The general position is that a person does not owe a common law duty of care to prevent others suffering harm from their own actions. The Court considered whether, on the facts of the case, there had been an assumption of liability and, alternatively, if the Caparo v Dickman [1990] 1 All ER 568 three-stage test was satisfied (foreseeability of damage, proximity and whether it would be fair, just and reasonable to impose a duty).

Mr Gibson argued that Betfair assumed responsibility to prevent him from suffering economic loss by using its gambling services because it actively managed his betting. The judge disagreed, because:

  1. Mr Gibson had not asked to be excluded from Betfair or have any formal restriction placed on his gambling (in which case, there might have been an assumption of responsibility). The question was therefore whether Betfair had constructive knowledge of Mr Gibson’s issues (and, as such, need for support). Mr Gibson portrayed himself as a wealthy man who could afford his losses and who had no interest in imposing any limit on his gambling. Betfair could not have assumed any responsibility to prevent him losing money.
  2. The fact that Mr Gibson had a VIP manager at Betfair and received incentives to gamble does not, absent knowledge of a gambling issue, mean responsibility was assumed. Mr Gibson’s VIP manager had performed his role in a “thoroughly professional manner” and the LCCP acknowledged and accepted that some customers would be managed in this way.
  3. The Act “entrusts matters of enforcement to a specialist regulator” and does not provide for a private right of redress.

In relation to the three-stage test, although foreseeability could be established, the judge held that the relationship between Mr Gibson and Betfair was not so proximate that it would be appropriate to impose a duty of care (nor would it be fair or reasonable to impose one). As such, Betfair owed no relevant duty to Mr Gibson.

The judge goes on to note that, even if there had been a breach of duty, there was a causation issue as Mr Gibson would have gone on to lose at least the same sums elsewhere. The judge rejected the argument that other gambling providers would have recognised Mr Gibson as a problem gambler and stopped dealing with him.

Illegality claim

On the question of illegality, the judge considered whether section 33 of the Act implies a prohibition on entering gambling contracts, other than where facilitated by a party complying in full with the terms of its licence, such that any breach of the licence in relation to a particular customer would render the contract with the customer void ab initio.

Both parties accepted that the Act does not contain an express prohibition to this effect, so Mr Gibson relied on an implication that this was Parliament’s intention.

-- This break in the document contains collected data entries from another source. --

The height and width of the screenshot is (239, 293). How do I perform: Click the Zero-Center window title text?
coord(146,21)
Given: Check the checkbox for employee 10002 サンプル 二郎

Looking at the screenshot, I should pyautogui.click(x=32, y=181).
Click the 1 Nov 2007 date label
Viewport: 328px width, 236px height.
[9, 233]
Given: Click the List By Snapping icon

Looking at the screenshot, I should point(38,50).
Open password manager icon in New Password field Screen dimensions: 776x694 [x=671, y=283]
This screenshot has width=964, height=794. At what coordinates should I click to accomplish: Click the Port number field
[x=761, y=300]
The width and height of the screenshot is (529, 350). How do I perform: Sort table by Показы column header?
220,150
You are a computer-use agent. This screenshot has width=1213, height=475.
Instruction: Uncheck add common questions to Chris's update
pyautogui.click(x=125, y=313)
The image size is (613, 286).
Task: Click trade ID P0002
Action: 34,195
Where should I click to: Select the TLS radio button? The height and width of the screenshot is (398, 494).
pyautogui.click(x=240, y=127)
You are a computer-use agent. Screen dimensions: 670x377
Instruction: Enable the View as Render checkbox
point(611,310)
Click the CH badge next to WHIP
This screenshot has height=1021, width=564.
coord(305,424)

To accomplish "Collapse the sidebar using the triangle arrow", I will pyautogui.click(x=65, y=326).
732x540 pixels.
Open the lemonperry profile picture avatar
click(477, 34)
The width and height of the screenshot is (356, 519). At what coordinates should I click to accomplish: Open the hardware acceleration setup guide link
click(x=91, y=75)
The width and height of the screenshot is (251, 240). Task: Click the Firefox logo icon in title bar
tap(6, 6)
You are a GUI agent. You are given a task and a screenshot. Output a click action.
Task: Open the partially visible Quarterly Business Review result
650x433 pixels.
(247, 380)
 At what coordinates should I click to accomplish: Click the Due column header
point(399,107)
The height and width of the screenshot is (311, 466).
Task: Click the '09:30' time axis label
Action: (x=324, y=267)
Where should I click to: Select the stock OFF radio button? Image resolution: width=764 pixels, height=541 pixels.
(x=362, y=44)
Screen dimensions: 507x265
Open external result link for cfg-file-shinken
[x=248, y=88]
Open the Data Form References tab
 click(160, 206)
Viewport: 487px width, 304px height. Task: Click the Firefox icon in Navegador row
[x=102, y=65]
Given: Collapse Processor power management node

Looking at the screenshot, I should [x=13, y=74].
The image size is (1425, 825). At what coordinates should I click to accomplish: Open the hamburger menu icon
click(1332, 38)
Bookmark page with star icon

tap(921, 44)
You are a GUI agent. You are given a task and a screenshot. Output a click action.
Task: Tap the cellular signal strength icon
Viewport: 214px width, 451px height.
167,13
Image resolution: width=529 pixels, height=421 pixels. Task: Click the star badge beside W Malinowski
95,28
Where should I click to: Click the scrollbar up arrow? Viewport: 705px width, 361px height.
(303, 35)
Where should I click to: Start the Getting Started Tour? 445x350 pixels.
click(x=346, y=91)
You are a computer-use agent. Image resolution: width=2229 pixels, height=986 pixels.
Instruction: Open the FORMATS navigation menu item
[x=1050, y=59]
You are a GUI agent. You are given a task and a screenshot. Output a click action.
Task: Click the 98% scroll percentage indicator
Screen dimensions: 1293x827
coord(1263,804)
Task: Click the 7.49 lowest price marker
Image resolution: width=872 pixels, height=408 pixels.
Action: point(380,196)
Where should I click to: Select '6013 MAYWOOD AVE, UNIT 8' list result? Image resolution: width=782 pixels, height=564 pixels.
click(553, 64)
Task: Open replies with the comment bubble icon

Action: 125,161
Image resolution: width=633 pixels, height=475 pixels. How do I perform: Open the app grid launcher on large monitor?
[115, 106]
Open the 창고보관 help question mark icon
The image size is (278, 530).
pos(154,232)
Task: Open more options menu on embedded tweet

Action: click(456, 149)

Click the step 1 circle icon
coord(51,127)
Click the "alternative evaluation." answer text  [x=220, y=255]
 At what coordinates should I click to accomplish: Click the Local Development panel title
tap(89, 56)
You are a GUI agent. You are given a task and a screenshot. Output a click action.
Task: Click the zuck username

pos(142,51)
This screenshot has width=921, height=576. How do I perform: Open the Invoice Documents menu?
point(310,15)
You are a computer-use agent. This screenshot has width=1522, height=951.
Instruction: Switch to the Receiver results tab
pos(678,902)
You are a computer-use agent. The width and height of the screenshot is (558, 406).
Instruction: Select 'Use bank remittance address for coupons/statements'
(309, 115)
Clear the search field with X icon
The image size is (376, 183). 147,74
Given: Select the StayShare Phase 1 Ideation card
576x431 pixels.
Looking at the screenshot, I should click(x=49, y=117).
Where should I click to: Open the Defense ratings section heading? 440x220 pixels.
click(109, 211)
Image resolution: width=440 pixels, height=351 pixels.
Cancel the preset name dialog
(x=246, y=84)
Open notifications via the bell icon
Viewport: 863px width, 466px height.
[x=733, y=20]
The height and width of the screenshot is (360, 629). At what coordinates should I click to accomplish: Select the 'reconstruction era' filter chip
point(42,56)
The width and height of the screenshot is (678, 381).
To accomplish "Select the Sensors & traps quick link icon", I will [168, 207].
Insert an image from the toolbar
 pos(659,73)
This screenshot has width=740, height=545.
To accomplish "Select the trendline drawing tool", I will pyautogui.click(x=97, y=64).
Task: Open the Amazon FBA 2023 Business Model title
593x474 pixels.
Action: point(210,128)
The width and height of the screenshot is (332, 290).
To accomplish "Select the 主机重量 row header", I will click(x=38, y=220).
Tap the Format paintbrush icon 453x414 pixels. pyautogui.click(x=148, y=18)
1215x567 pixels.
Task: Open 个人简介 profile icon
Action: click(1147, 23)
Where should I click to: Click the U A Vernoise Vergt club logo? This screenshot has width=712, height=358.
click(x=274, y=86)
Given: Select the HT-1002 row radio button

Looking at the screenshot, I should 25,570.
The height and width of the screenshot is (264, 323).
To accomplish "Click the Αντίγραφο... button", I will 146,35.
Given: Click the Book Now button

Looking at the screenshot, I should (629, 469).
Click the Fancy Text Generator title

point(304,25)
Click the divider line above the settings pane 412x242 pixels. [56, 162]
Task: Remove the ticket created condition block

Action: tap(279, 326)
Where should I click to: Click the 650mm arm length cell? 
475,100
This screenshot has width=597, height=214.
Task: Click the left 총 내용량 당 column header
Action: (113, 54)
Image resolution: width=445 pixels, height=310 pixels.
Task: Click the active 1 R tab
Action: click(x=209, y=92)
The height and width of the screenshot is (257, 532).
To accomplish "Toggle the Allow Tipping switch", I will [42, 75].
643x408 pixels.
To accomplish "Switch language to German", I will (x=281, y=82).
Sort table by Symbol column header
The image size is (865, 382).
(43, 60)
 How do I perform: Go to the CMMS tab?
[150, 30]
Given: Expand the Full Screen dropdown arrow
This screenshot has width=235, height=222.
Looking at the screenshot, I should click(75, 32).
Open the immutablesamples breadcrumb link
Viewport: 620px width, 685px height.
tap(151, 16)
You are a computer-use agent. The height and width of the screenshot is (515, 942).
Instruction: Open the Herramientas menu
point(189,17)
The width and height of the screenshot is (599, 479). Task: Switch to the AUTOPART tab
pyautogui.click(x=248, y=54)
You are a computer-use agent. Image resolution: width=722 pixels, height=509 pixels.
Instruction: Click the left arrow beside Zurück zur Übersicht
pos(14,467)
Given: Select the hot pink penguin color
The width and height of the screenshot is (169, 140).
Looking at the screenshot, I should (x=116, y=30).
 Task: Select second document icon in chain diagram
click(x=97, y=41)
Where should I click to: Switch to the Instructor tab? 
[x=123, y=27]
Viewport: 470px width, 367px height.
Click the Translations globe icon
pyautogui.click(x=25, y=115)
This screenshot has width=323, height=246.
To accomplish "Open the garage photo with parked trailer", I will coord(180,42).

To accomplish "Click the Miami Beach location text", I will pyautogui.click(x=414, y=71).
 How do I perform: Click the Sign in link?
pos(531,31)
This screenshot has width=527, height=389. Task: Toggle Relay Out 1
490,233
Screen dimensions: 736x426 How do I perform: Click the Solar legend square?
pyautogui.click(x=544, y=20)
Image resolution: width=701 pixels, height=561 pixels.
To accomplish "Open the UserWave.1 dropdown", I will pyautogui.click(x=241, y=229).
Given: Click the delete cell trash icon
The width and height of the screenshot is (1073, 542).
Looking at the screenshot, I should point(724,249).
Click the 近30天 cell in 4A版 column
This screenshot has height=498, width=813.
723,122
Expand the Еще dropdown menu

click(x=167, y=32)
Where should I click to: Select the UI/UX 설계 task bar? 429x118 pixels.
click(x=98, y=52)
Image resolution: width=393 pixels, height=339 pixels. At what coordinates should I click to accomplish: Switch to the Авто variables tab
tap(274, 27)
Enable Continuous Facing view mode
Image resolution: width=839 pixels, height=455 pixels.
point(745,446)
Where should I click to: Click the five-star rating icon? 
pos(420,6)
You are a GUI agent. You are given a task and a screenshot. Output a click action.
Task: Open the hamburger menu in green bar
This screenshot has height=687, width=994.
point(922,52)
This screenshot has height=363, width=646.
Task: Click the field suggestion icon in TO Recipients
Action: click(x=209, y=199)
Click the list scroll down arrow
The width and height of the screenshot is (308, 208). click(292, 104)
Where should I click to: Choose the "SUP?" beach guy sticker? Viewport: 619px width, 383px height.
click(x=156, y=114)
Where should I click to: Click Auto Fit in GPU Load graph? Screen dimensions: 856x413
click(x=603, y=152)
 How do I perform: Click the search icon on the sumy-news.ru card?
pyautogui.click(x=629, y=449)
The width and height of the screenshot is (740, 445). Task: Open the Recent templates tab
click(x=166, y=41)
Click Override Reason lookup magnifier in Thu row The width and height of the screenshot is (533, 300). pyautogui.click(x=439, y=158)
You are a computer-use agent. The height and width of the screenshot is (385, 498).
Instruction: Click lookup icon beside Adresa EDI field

The judge held that section 33 does not ban gambling as an activity and cannot have been intended by Parliament to void contracts. Rather, it imposes a penalty on one party and public policy “overwhelmingly favours the enforceability of gambling contracts even when the operator is in breach of his licence”. In particular because a successful gambler should not be “deprived of the fruits of his bet”, but equally because a problem gambler should not be “able to escape the consequences of his decision”. The bespoke regulatory regime set out in the Act would be impossible if contracts were voided in this situation.

Mr Gibson’s claim was dismissed in its entirety.

Comment

This judgment provides helpful clarity to gambling operators in respect of their duties to customers, reaffirming the decision in Calvert that operators do not generally owe a duty of care to their customers.

Whilst operators must meet their obligations under the LCCP, in particular in respect of social responsibility, they cannot be expected to be aware of a problem gambler in circumstances where relevant information has been withheld.

In addition, the decision makes clear that where the Gambling Commission identifies non-compliance, of itself this does not give consumers a private right to redress against an operator. Rather, the Act entrusts matters of enforcement to a specialist regulator.